Amazon has officiallly launched its own micropayment currency, called Amazon Coin. Currently, one ‘coin’ is worth a penny, which makes it somewhat simple for calculating the exchange rate. It is designed for buying digital content for the Kindle, from books to apps, and customers buy or earn Amazon Coin in order to load their account.
With a name like “Amazon Coin”, there’s sure to be comparison to the BitCoin phenomenon, but they’re nothing alike. Getting an Amazon Coin will be akin to sticking a $10 into the arcade token machine and getting forty brass tokens to stick into the pinball machine. A Coin is worth one hundredth of a dollar; when the dollar fluctuates, so will the Amazon Coin. Calling it a ‘coin’ is a bit of a misnomer; in the business world, internet currencies are “tokens” or “coupons”; only governments make coins. But, whatever symantics Amazon thinks having online coins will avoid scrutiny from governmental entities is their own problem.
So why even call a “Coin” something different? Why not just call them Amazon Gift Cards – which are already a thing, a way to get your money into Amazon in bulk to use for smaller transactions. One thing about it being a “Coin” is that it becomes a purchase transaction, rather than a gift card which is increasingly regulated as persistent storage for money. I’ll bet that there will come a day when app developers and participation in the Mechanical Turk will have the option of being paid in Amazon Coins. This makes Amazon a barter-world: you do work that earns Amazon real money, and in payment you get tokens to spend at the Amazon store. Sounds a bit like company scrip, don’t it? Scrip isn’t horrible, as long as it isn’t misused. Amazon isn’t dumb enough to require all transactions to be made with the same virtual money system, but if they did they wouldn’t be the first to try and restrict payment options.

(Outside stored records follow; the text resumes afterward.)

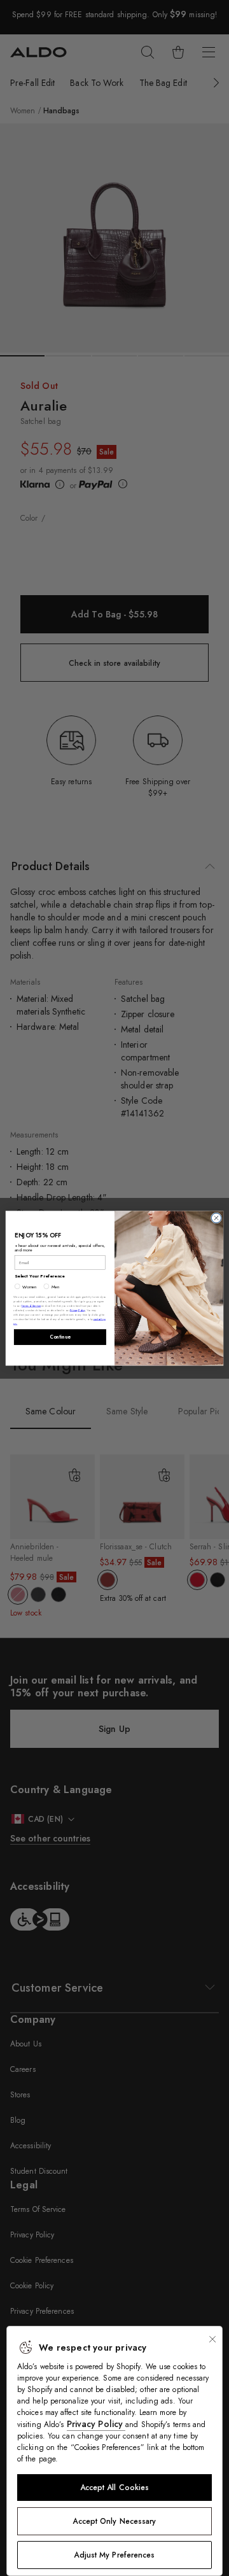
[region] (114, 2451)
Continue (60, 1337)
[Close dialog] (216, 1217)
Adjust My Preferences (114, 2555)
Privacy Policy (96, 2424)
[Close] (212, 2339)
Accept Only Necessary (114, 2521)
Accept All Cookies (114, 2487)
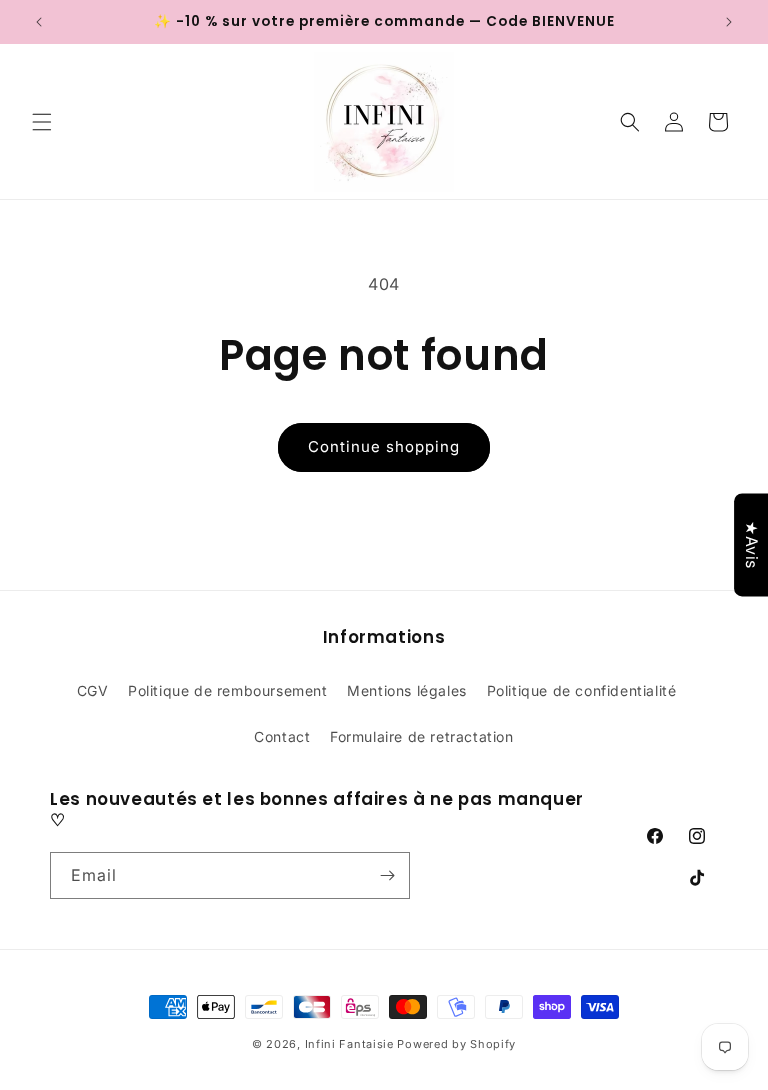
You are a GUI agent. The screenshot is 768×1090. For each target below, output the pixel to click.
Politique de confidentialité (582, 690)
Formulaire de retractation (422, 736)
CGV (93, 690)
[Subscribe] (387, 875)
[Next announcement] (729, 22)
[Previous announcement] (39, 22)
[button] (42, 122)
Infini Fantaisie (351, 1044)
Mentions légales (407, 690)
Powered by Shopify (456, 1044)
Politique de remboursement (228, 690)
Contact (282, 736)
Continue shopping (384, 446)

The other benefit for Amazon, aside from giving free Coins when buying the tokens, they can just hand them out willy-nilly without using coupon codes or other odd redemption processes. If you own a Kindle Fire, you’re getting $5 in Amazon Coin just for free, to encourage the use of the system. Go ahead and spend them, but be careful when converting your dollars into Amazon Coin: be aware of what you’re getting for your money, like any other product you might buy.